• [Material for this exercise]:
--- start ---

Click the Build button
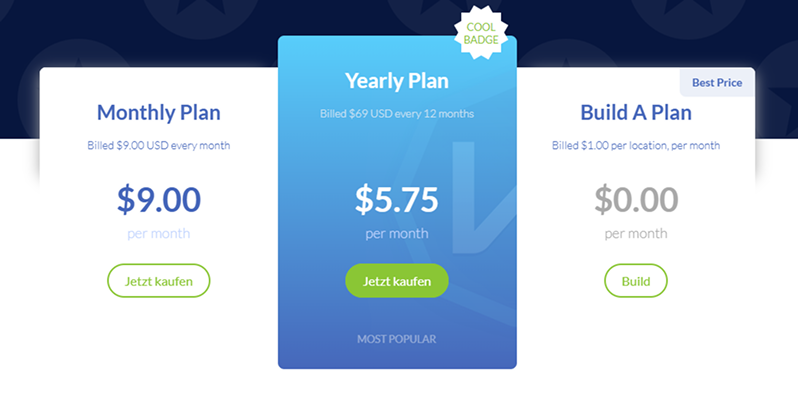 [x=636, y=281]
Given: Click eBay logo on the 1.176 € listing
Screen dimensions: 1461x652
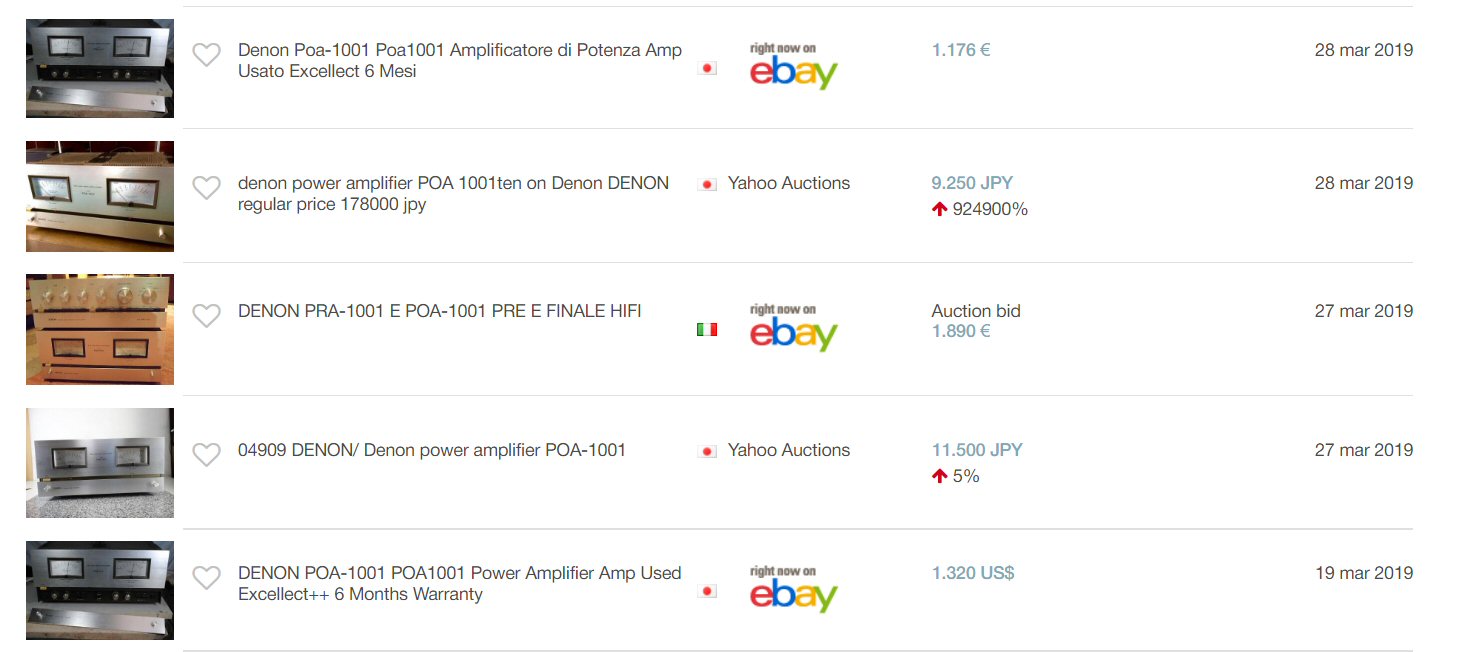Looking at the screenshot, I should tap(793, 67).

--- end ---
--- start ---

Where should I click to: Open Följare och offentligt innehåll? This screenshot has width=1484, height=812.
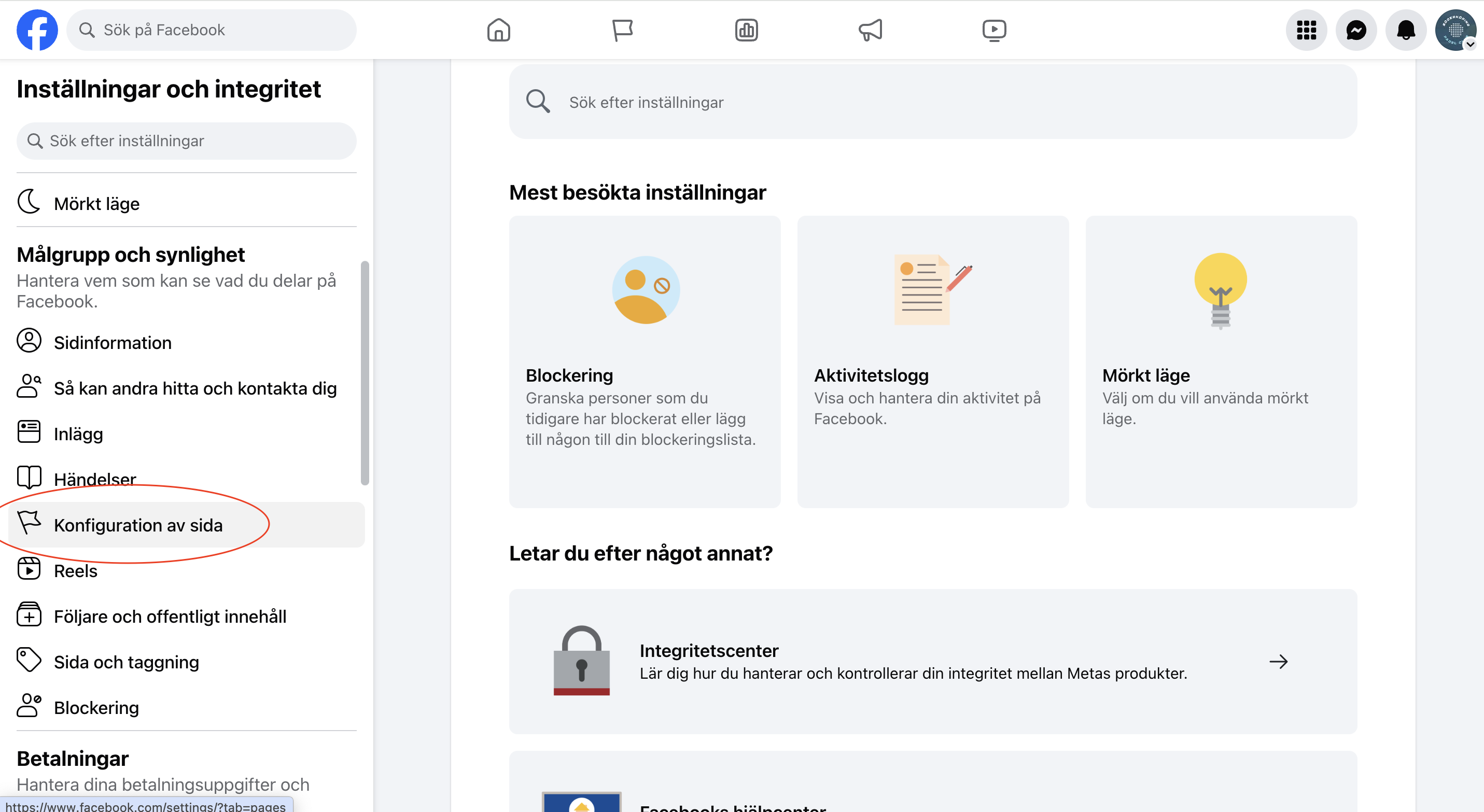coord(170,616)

--- end ---

• [Stated goal]: Print the lines exactly as they appear, starting at the line that contains "Given: Click eBay logo on the 1.176 € listing" and ending after the line that contains "Looking at the", and omit the pictures.

• [Task answer]:
Given: Click eBay logo on the 1.176 € listing
Screen dimensions: 1461x652
Looking at the screenshot, I should tap(793, 67).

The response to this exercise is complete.